» Text:
────────────────────

The general graphs are worse, the "redundant links" in them that aren't in the tree present a major problem. Take a look at the "bowtie" graph from the part 3:
. A D |\ /| | C | |/ \| B E
If we try to follow the algorithm for the tree, start from the root C and go into the subtree rooted at A, then we would have to go to the 2nd-level subtree rooted at B, then to the 3rd-level subtree rooted at C, and get stuck in an endless recursion. This is not good.
So my first successful (well, maybe, or maybe not quite) attempt at solving this was:
- For each node, find a spanning tree with this node as root. Build the tree from the shortest paths from the root to each node (not only in terms of the number of links in the path but also in terms of the sorting of the tags on the path).
- Build the root node's signature from this spanning tree.
- Then append the information about the redundant links that are not included in the tree:
- Each redundant link can be described as the tag on it plus the paths from both of its ends to the root. For two redundant links to be equivalent, their tags must be equal and all the subtrees rooted at every node included in these paths from the end to the root have to be equivalent.
- So build the lists of such subtrees for paths from both sides of the link, and order these two lists by the usual subtree comparison criteria.
- Then build the signature of the redundant link from its tag and two lists of subtrees, lists ordered between themselves by the subtree order.
- Then order the redundant links according to their signatures.
- Then add the signatures of the redundant links in this order to the end of root node's signature.
- And then the nodes can be compared by these signatures as before, and the rest of the algorithm is the same.
I believe this would work but in a kind of slow and painful way, even slower than the algorithm for the trees (although for all I can tell, it's still better than the factorial complexity, just the power of the polynome is kind of high).
Then I've come up with the hash-based version that I described first, and then I've found the explanation of how it works.

────────────────────

» Stated task: Continue the post above about building node signatures for general graphs, starting right after its final sentence.

» Data provided:

────────────────────

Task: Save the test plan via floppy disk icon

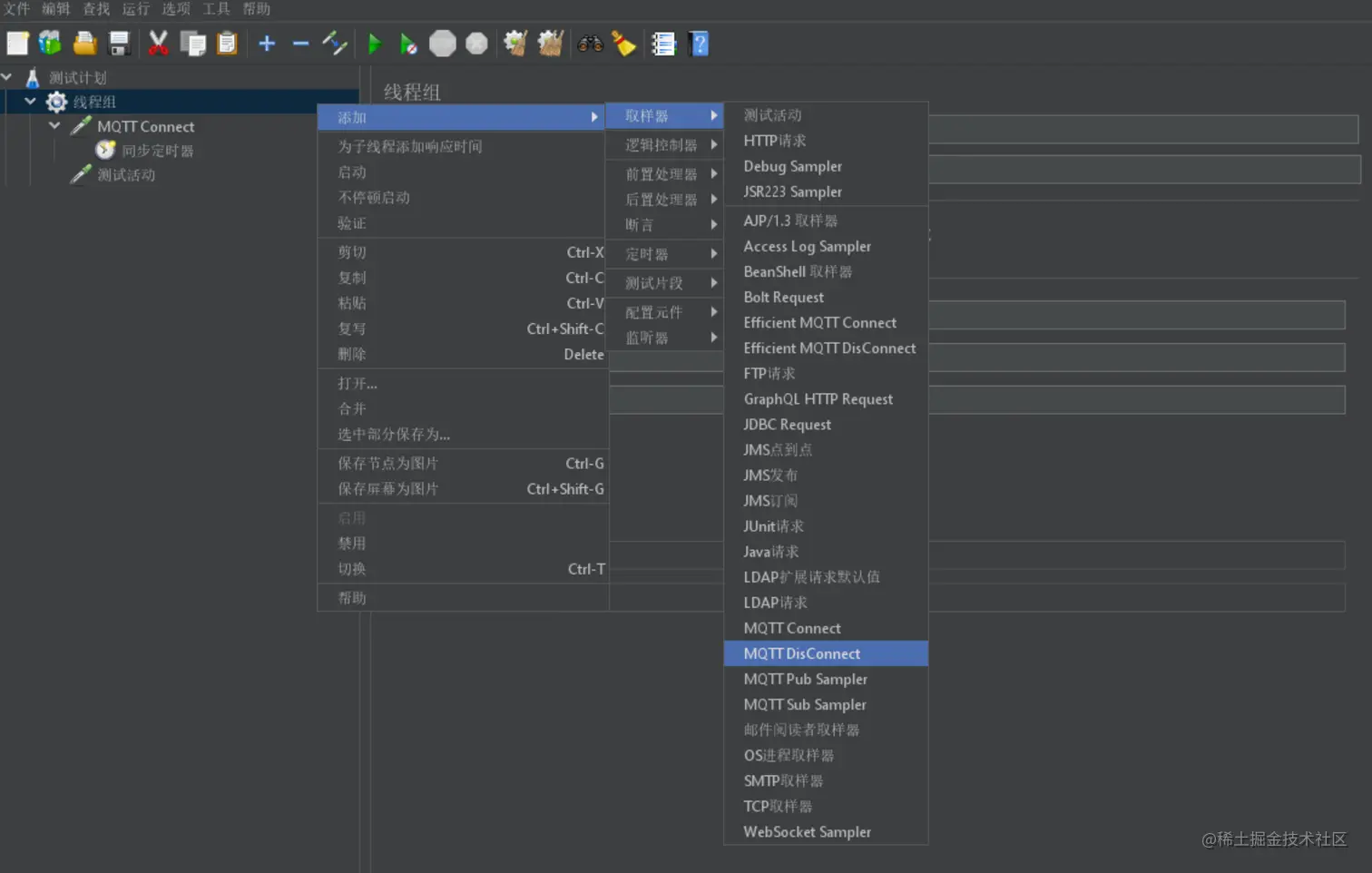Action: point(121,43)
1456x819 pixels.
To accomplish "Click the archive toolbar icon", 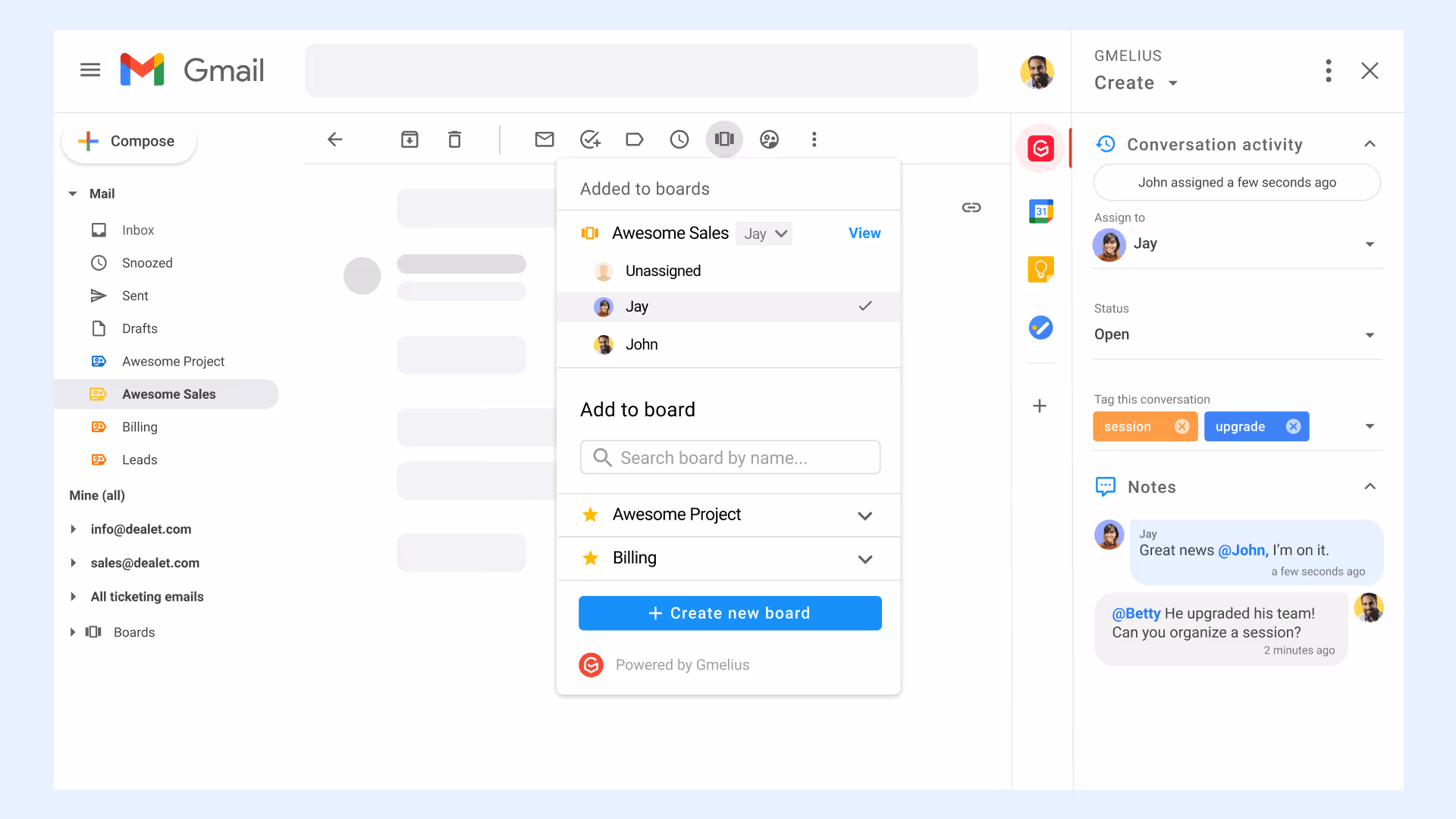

────────────────────

» Answer to this problem:
Basically, the problem with the algorithm for the tree is that it recurses in depth, and with loops present this depth goes to infinity. The alternative is to limit the depth and to build the signatures of all the nodes in parallel.
We start with the signatures of depth 0 for each node, formed of the tag on the node and of the sorted tags of the links connected to it.
The signatures of depth 1 are formed from the tag on the node, followed by the sorted links and signatures of depth 0 of the nodes from the other ends of these links.
The signatures of depth 2 are formed from the tag on the node, followed by the sorted links and signatures of depth 1 of the nodes from the other ends of these links.
And so on. We stop when all the signatures include all the nodes and all the links. But when we include all the nodes and do one more step, this guarantees that all the remaining links get included too, so this can be used as an equivalent stopping condition.
The signatures we get from this fully represent the topology of the graph, and are dependent only on the topology. So when we order the nodes according to these signatures, we can use the rest of the algorithm from the tree unchanged, assigning the IDs to the unique nodes in this order, and then picking one node from the first equivalency class.
Well, the hashes are the short and efficient way to represent these node signature strings, and ignoring the hash collisions, these algorithms are the same.
I'll describe the solution for the hash collisions in the next part.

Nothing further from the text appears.